"Musique et indicible dans l'imaginaire européen : Proposition de synthèse", par T. Picard (SFLGC-Vox Poetica)
Société française de littérature générale et comparée
Timothée Picard : Musique et indicible dans l'imaginaire européen : Proposition de synthèse
Timothée Picard
Université de Rennes 2, CELAM, groupe Phi
Il est un domaine qui, par le biais de l'exercice rhétorique de l'ekphrasis, semble particulièrement poser la question des possibilités et des limites du langage en général et de la littérature en particulier : celui de la « dicibilité » des arts. Avant toute chose, il est d'ailleurs légitime de se demander s'il existe en la matière une spécificité de l'art : une façon d'opposer résistance au langage qui soit propre à l'art, et qui, à ce titre, soit instructive.

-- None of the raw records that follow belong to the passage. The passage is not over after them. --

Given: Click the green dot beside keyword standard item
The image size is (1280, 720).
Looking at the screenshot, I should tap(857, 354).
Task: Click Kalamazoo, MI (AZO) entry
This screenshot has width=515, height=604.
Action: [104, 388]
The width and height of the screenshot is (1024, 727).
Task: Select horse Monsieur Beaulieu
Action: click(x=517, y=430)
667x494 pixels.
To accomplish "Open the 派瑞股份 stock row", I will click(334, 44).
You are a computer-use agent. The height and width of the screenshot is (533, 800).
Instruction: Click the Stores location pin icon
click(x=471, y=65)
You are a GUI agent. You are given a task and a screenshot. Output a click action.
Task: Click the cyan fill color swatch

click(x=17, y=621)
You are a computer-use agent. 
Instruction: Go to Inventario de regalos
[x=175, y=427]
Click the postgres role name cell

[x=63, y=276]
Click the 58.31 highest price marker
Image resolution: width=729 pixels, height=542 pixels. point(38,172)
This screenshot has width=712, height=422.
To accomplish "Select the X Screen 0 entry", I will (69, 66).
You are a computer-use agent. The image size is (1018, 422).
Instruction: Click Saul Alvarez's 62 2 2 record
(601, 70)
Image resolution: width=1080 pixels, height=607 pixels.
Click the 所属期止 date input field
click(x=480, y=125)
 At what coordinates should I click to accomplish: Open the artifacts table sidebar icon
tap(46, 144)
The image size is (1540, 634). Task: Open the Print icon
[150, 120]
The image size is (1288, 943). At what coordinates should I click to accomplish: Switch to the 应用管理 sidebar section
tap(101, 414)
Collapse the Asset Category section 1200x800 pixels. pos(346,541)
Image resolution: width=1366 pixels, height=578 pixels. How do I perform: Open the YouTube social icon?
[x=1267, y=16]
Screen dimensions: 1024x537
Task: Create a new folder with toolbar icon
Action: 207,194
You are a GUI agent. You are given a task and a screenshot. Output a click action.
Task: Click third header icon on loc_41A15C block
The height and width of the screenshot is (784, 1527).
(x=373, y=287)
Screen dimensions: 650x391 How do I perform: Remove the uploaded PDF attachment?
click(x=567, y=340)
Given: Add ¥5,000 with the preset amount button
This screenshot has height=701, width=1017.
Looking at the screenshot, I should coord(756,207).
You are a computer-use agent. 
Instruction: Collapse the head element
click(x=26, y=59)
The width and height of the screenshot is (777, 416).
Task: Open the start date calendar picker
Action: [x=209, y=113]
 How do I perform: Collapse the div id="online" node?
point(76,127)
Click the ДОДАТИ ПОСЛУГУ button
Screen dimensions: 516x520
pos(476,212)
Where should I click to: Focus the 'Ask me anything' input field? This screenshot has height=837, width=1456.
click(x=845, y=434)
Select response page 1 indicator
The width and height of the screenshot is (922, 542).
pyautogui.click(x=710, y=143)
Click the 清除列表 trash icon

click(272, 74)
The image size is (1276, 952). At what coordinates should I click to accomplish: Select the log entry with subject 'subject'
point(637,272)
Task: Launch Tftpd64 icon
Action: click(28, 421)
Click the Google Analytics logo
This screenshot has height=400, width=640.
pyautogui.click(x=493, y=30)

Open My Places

En effet : qu'est-ce qui distingue ce type particulier de mise au défi, de celui engendré par la description et la représentation – disons par exemple – d'une figue – pour reprendre la question fameuse de Ponge ?1 Question complexe, reliée à celle, tout aussi académique, et tout aussi abyssale, de la définition même de l'art. Nous ne nous risquerons pas sur ce terrain-là, et évoquerons simplement, en la matière, quatre caractéristiques fondamentales : l'intentionnalité ; la vision et représentation du monde –prise dans le sens le plus large du terme ; la communication –selon des moyens et des dispositifs qui lui sont propres ; enfin, un type de compréhension et d'expérience spécifiques : en l'occurrence, esthétique. Aucune de ces données ne définit à elle seule l'art, mais leur cumul permet de cerner grossièrement sa spécificité. Il permet aussi et surtout de voir en quoi celui-ci constitue un mode, sinon privilégié, du moins particulier de mise au défi du langage, pris de différentes manières entre le désir et l'impossibilité de dire. Le désir de dire est aiguisé par la complexité de l'expérience esthétique et, parfois, par l'intensité de l'émotion ; il est également augmenté par la reconnaissance des analogies de fonctionnement perceptibles entre art et langage. Quant à l'impossibilité de dire, nous verrons plus bas qu'elle résulte des différences de régimes sémiotiques et de l'irréductibilité de cette même expérience esthétique.